The questionnaire has 30 pairs of statements, of equal social desirability, from which you would select one that best represents what you would do. It takes around 15 minutes to complete. It is not a psychometric and requires no qualification to administer and interpret. So, it can be readily used to support training and coaching interventions around conflict with groups and individuals.
The Thomas Kilmann Conflict Mode Inventory
Kenneth Thomas and Ralph Kilmann are neither the first nor last to categorise your possible responses but, measured by popularity, they are by far the most successful. Like Jay Hall before them and Ron Kraybill later, their model looks at our responses on two axes.

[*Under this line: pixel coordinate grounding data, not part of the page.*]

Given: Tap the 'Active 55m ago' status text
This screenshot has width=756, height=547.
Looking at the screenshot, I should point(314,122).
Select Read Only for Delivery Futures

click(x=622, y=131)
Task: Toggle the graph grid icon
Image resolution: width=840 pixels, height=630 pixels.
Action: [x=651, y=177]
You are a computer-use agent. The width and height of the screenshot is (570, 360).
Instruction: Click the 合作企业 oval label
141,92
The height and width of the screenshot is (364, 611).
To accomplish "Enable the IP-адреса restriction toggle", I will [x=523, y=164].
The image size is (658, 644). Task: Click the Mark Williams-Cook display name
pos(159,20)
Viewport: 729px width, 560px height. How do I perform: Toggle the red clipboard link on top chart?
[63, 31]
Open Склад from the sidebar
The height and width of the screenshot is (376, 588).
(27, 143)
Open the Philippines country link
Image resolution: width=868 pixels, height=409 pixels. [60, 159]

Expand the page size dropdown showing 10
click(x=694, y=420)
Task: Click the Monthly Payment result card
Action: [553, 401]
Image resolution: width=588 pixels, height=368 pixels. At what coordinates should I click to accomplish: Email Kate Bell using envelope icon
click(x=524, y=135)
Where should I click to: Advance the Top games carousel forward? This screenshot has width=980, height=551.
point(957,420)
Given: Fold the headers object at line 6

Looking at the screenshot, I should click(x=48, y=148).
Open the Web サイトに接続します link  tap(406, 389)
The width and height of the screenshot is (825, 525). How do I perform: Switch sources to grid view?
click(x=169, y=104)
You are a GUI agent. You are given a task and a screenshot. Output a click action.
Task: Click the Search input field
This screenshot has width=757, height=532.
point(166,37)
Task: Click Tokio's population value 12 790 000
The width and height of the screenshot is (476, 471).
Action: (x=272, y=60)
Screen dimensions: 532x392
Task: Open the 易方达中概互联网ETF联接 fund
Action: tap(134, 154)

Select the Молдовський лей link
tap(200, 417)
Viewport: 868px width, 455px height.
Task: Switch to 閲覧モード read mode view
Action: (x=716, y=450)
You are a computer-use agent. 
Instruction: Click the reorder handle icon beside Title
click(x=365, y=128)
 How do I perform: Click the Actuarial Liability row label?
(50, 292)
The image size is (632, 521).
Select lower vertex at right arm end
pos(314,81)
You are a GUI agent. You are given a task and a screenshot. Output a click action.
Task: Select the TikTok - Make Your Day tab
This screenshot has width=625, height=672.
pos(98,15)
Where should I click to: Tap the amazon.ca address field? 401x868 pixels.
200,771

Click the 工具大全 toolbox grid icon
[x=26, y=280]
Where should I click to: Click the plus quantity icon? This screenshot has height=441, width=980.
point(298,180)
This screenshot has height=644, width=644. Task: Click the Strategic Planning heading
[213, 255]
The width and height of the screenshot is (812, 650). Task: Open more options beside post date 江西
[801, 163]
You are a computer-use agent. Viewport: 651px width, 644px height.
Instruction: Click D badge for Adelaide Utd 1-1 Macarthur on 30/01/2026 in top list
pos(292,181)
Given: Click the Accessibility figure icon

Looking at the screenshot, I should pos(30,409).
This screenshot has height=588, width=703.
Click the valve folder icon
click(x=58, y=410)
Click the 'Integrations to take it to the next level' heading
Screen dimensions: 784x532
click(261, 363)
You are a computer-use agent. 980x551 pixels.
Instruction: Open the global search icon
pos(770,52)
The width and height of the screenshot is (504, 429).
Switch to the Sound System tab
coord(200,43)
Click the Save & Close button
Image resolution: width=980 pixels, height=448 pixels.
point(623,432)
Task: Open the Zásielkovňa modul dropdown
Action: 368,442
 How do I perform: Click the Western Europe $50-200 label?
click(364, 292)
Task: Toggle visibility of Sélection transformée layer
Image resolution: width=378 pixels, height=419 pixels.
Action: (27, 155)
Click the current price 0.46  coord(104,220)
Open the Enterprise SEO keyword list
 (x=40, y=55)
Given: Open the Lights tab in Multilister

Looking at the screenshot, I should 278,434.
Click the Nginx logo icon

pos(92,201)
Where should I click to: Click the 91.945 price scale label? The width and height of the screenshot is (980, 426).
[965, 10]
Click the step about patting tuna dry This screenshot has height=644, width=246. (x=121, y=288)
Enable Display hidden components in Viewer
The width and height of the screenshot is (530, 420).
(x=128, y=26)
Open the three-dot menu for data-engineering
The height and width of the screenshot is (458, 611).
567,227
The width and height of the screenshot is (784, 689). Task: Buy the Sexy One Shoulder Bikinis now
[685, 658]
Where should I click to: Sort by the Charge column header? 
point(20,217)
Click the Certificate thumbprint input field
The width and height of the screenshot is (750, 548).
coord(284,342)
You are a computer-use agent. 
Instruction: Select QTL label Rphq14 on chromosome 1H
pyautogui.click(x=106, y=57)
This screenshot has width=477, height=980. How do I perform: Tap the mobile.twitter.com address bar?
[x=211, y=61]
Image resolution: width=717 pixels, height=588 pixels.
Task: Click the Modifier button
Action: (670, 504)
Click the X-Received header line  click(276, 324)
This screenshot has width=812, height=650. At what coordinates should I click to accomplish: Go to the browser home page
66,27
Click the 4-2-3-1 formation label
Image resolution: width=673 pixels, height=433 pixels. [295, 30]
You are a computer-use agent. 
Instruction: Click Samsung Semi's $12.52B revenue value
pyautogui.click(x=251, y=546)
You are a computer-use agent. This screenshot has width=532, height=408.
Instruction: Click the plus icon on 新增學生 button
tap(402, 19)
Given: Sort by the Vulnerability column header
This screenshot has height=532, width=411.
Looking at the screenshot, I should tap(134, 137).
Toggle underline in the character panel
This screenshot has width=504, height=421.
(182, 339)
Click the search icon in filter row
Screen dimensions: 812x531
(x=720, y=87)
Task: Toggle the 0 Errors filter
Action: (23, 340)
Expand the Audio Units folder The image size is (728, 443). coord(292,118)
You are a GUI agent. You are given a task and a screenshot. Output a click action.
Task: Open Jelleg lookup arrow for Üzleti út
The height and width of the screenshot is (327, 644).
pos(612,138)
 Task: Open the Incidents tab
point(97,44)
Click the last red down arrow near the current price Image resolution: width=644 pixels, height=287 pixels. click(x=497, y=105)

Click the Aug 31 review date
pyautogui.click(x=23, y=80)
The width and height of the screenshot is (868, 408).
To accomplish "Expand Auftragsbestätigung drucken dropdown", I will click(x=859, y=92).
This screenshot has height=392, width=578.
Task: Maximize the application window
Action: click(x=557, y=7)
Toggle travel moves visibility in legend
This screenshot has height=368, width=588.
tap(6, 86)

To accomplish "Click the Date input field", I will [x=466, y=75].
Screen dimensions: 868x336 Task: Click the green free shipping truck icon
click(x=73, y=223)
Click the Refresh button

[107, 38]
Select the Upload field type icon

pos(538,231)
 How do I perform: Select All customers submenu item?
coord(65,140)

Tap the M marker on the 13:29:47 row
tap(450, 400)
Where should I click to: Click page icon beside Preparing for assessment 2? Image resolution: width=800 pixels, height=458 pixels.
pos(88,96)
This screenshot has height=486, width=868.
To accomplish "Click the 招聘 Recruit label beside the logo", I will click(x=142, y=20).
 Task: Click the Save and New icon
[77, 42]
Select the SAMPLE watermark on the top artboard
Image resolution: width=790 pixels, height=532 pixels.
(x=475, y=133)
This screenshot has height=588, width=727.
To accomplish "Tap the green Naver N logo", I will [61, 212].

The first axis is ‘Assertiveness’, or the extent to which we focus on our own agenda. The second is ‘Cooperation’, or our focus on our relationship with the other person.
Thomas Kilmann Conflict Modes
The Five Conflict Modes
As with other models, there are five Thomas-Kilmann Conflict Modes.
Competing
A high degree of assertive behaviour, with little focus on the relationship, is referred to as Competing. In this mode, we seek to win above all else. It is a suitable style when success is vital, you know you are right, and there is a time pressure.
Accommodating
The opposite extreme is Accommodating. Highly cooperative and non-assertive behaviour is useful when you realise the other person is right, or when preserving the relationship or building emotional credit is foremost in your strategy.
Avoiding
When we want to invest little effort in the conflict, we use the Avoiding mode. With no effort deployed in either getting what we want or building a relationship, this is appropriate for trivial conflicts, or when we judge it is the wrong time to deal with the conflict. This may be due to hot tempers or a lack of sufficient preparation.
Compromising
The good old 50-50 solution is Compromising. When you and I give up equal portions of our objectives, neither gets what we want, but it seems fair. Likewise, whilst our relationship is not optimised, neither is it much harmed. Compromise suits a wide range of scenarios.
Collaborating
What can be better than compromise? When the matter is sufficiently important, it is worth putting in the time and effort to really get what you want … and build your relationship at the same time. This is the Collaborating mode, sometimes called “win-win”. Reserve it for when the outcomes justify the investment it takes.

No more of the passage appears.